Motor stereotypies, a core feature of autism, are involuntary, repetitive movements that are often associated with self-injury. Treatments for these behaviors are limited and often inadequate, owing to a poor understanding of the underlying biological mechanisms.
Thomas V. Fernandez and his colleagues at the Yale Child Study Center aim to clarify the causes of motor stereotypies by studying a rare group of individuals showing stereotypic behaviors in the absence of social or intellectual disability. Researchers at Johns Hopkins University in Baltimore identified and evaluated 100 mother-father-child trios in which the child has complex motor stereotypies and no evidence of developmental neuropsychiatric disorders. By sequencing all coding regions, or exomes, of these individuals and analyzing submicroscopic variations in chromosomal structure in individuals with these stereotypies and their unaffected parents, the investigators aim to discover rare mutations contributing to the risk for such behaviors.

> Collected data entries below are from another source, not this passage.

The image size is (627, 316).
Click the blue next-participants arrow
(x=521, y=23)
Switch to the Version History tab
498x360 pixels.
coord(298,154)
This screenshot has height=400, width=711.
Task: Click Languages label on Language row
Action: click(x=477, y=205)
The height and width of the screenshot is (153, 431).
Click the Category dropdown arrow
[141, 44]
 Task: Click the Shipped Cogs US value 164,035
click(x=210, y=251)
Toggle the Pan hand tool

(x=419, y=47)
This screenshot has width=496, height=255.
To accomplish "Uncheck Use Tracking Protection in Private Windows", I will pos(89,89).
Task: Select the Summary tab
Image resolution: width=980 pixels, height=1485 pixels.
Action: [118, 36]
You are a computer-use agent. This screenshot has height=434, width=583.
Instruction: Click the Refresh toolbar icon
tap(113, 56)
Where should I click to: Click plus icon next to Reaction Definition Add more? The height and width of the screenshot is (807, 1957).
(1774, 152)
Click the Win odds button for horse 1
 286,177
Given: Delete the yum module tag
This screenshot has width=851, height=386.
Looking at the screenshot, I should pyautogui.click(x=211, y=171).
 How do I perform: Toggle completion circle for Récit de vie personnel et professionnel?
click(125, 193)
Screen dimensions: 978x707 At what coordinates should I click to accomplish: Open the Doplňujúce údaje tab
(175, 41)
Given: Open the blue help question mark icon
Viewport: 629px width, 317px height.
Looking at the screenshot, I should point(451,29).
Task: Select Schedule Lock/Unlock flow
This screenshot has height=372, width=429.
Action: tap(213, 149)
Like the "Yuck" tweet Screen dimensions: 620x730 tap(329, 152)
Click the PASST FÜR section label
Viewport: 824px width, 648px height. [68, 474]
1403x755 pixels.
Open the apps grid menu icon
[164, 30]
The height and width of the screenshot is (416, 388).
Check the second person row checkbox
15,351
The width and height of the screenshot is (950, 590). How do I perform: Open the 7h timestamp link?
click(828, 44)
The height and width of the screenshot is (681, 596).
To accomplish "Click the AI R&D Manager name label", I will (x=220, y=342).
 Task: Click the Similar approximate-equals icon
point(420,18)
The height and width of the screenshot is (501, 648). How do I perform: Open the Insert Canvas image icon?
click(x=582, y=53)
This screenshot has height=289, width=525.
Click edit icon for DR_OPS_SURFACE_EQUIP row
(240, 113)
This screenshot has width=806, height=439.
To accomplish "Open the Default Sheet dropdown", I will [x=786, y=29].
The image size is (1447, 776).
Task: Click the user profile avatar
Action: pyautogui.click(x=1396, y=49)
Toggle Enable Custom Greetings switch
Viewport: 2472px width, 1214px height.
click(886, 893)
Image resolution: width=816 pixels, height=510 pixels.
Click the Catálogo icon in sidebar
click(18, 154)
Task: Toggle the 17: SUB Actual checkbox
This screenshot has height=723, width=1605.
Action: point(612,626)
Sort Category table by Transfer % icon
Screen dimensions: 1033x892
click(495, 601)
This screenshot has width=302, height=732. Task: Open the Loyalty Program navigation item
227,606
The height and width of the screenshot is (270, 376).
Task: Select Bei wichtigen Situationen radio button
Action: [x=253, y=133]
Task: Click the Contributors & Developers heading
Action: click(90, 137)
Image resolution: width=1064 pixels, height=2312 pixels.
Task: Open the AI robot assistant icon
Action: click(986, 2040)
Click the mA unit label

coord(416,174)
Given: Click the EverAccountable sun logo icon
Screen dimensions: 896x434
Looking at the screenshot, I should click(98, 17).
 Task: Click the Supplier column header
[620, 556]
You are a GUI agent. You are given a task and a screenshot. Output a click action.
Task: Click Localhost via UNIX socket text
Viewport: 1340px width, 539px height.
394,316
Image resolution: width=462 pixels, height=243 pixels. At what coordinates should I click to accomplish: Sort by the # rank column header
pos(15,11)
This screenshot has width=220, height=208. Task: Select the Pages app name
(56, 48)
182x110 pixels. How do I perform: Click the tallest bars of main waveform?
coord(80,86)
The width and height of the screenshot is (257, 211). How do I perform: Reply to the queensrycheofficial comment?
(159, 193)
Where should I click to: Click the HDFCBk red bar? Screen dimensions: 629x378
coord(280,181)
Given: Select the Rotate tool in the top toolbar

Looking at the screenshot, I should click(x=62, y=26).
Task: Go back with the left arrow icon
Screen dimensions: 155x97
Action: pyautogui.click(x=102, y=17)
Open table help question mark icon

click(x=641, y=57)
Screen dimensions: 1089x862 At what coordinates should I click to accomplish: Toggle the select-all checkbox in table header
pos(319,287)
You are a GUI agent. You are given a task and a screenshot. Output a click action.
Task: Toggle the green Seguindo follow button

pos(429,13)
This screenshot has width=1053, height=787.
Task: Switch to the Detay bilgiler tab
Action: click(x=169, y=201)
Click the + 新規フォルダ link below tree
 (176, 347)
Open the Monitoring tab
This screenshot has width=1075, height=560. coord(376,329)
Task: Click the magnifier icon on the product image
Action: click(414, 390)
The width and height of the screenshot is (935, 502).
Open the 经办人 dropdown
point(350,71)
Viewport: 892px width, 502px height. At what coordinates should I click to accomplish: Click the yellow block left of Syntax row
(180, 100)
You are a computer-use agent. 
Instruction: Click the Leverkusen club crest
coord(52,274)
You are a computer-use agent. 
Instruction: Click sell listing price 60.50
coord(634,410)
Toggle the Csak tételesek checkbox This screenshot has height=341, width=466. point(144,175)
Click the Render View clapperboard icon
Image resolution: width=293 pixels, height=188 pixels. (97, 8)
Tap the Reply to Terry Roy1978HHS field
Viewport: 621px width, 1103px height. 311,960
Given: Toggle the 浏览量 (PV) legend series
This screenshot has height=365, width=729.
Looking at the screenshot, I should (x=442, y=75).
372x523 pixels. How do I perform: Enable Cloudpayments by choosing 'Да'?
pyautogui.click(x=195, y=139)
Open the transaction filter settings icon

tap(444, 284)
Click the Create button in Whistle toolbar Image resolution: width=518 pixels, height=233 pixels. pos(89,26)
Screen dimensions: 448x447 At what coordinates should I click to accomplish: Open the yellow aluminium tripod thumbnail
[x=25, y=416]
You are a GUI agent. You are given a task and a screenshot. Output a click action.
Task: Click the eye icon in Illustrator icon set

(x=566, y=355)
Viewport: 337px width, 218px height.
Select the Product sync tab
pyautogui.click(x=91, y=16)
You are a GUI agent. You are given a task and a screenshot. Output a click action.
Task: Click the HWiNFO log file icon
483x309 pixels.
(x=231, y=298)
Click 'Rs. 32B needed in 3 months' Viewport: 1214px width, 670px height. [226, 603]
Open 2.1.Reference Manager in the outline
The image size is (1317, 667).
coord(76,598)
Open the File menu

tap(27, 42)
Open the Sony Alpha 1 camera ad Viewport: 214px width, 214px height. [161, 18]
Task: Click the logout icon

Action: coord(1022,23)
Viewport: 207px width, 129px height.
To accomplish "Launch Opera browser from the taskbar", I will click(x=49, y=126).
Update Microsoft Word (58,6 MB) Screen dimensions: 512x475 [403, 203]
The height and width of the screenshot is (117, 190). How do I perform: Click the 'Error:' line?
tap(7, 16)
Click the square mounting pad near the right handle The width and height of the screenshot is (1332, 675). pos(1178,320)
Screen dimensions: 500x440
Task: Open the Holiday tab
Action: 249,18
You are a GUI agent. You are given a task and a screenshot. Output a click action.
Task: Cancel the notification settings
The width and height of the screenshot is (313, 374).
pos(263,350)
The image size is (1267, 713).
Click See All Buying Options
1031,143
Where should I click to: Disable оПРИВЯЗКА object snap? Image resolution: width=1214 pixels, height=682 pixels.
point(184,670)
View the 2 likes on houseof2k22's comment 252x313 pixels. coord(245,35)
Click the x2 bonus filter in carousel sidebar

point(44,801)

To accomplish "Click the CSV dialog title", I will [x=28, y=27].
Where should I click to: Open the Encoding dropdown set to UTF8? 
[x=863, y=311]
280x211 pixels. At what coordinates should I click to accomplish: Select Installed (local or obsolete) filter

Fernandez and his colleagues plan to first test whether spontaneous mutations in the DNA sequence or large variations in gene copy number are found at a higher rate in affected individuals than in controls. In addition, they plan to study select families with many affected individuals in search of rare mutations that co-occur with stereotypies in multiple generations. They can then begin to search for biological networks that are enriched among the genes disrupted by all of the identified spontaneous, or de novo, mutations. Finally, the researchers plan to evaluate the strongest candidate genes and regions in the Simons Simplex Collection, a database of genetic and clinical information from families that include one child with autism and unaffected parents and siblings, to determine whether genetic risk for the stereotypies is also found in individuals with social deficits.